SWIN finetuning: domain-gap closing Tier 1/2 (balanced softmax, EMA, flip TTA) + SWIN-L 384 concrete run by trgardos · Pull Request #36 · gardoslab/herbdl

trgardos · 2026-06-04T16:34:37Z

Summary

Implements the Tier 1 & Tier 2 "concrete next run" from SWIN_training_setup_summary.md (§10 recommendations / §11 step-by-step) on top of faridkar's SWIN finetuning framework, scoped to stay within SWIN-L 384 (no backbone swap). Goal: close the macro-F1 gap on the ~15.5k-class long tail.

The branch is 5 commits, structured so the framework sync is isolated from the new work:

34045dd Sync framework from faridkar — brings this repo's finetuning/SWIN/ up to faridkar's current trainer (integrated ArcFace + non-backbone overlay, multi-task, mixup/cutmix, multi-crop TTA), plus configs_advanced/ (curriculum + seed ensemble), hyperparameter_configs/, launch_sweep.py, and reference docs. No tgardos edits in this commit — verbatim, so the rest of the PR is a clean diff.
c20acfa §10/§11 Tier 1–2 features + concrete config (see below).
956f6b5 Environment — use the spring-2026-pyt conda env (not faridkar's personal herb_env); document pip install --user evaluate wandb.
e1f946c W&B setup docs — gardoslab/herbdl logging.
6bd0636 Output-path auto-relocation + TrainingArguments fix.

New trainer features (all config-gated, default-off — existing configs unchanged)

Feature	Section	Config key
Balanced softmax / logit adjustment (species log-prior added to logits at train time only)	1.3-A	`long_tail.logit_adjustment` / `tau`
Weight EMA (shadow avg copied into model at train end → final eval/save use EMA)	2.6	`ema.enabled` / `decay`
Horizontal-flip TTA (avg over crops × {orig, flip})	2.7	`multi_crop.flip`
`gradient_checkpointing_enable/disable` passthrough on the multi-task/ArcFace wrappers	—	`training.gradient_checkpointing`

Balanced softmax is applied in MixupTrainer.compute_loss for single-task and multi-task, in both the mixup and non-mixup paths, and is off at inference (plain argmax) — the standard balanced-softmax recipe for lifting macro-F1 on rare classes.

The concrete run

configs_advanced/swin_large_384_concrete.yml — SWIN-L @384 (ImageNet-22k), multi-task + balanced softmax + EMA, medium (cold-start-safe) augmentation, 100 epochs, TTA block ready for inference.
submit_concrete.sh — A100-80G seed-ensemble launcher (distinct run_id/output_dir per seed via --set). Nothing is auto-submitted.
CONCRETE_RUN_README.md — run/feature docs, one-time env setup (pip + W&B), smoke test, warm-start, OOM tuning, TTA inference.

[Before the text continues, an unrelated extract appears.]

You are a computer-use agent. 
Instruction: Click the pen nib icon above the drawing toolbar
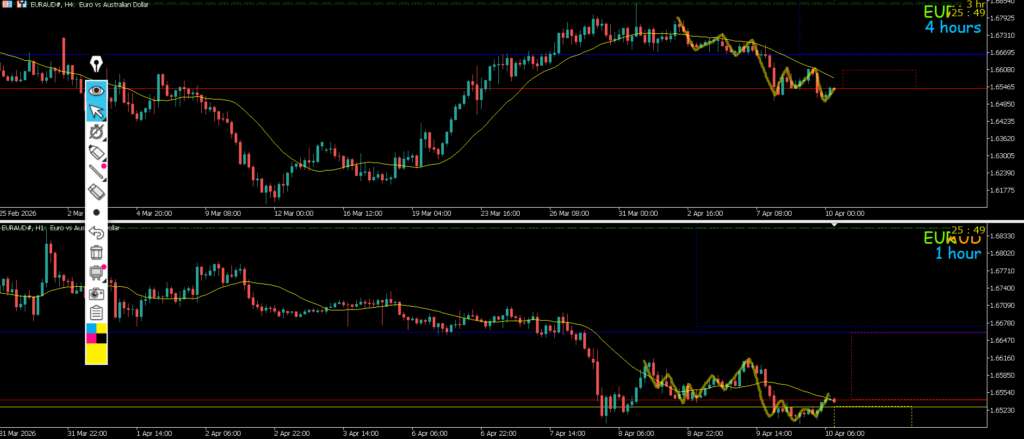click(x=97, y=66)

Fixes surfaced along the way

Output paths auto-relocate: configs hardcode .../workspaces/faridkar/herbdl/...; the trainer now rewrites any .../workspaces/<author>/herbdl prefix to the workspace it's actually run from (preserving the run name), so every config writes under the runner's own workspace with no YAML edits. HERBDL_NO_RELOCATE=1 opts out.
TrainingArguments allow-list was silently dropping gradient_checkpointing and load_best_model_at_end — now forwarded, so the 384 config's gradient checkpointing actually takes effect (it would otherwise OOM).

Deferred (future ensemble members, intentionally out of scope)

Domain-pretrained backbone swap (Tier 1.1 timm/open_clip), warmed-up ArcFace rescue (Tier 2.4), class-balanced sampler / two-stage cRT (Tier 1.3-B), and +2021 data (Tier 2.8).

Validation

py_compile + full module import under spring-2026-pyt; all configs_advanced/*.yml parse; --set override flow and output-path relocation unit-tested (faridkar→tgardos rewrite, local/unrelated paths untouched, opt-out honored). No GPU training run yet — recommend the README smoke test before launching the 48h jobs.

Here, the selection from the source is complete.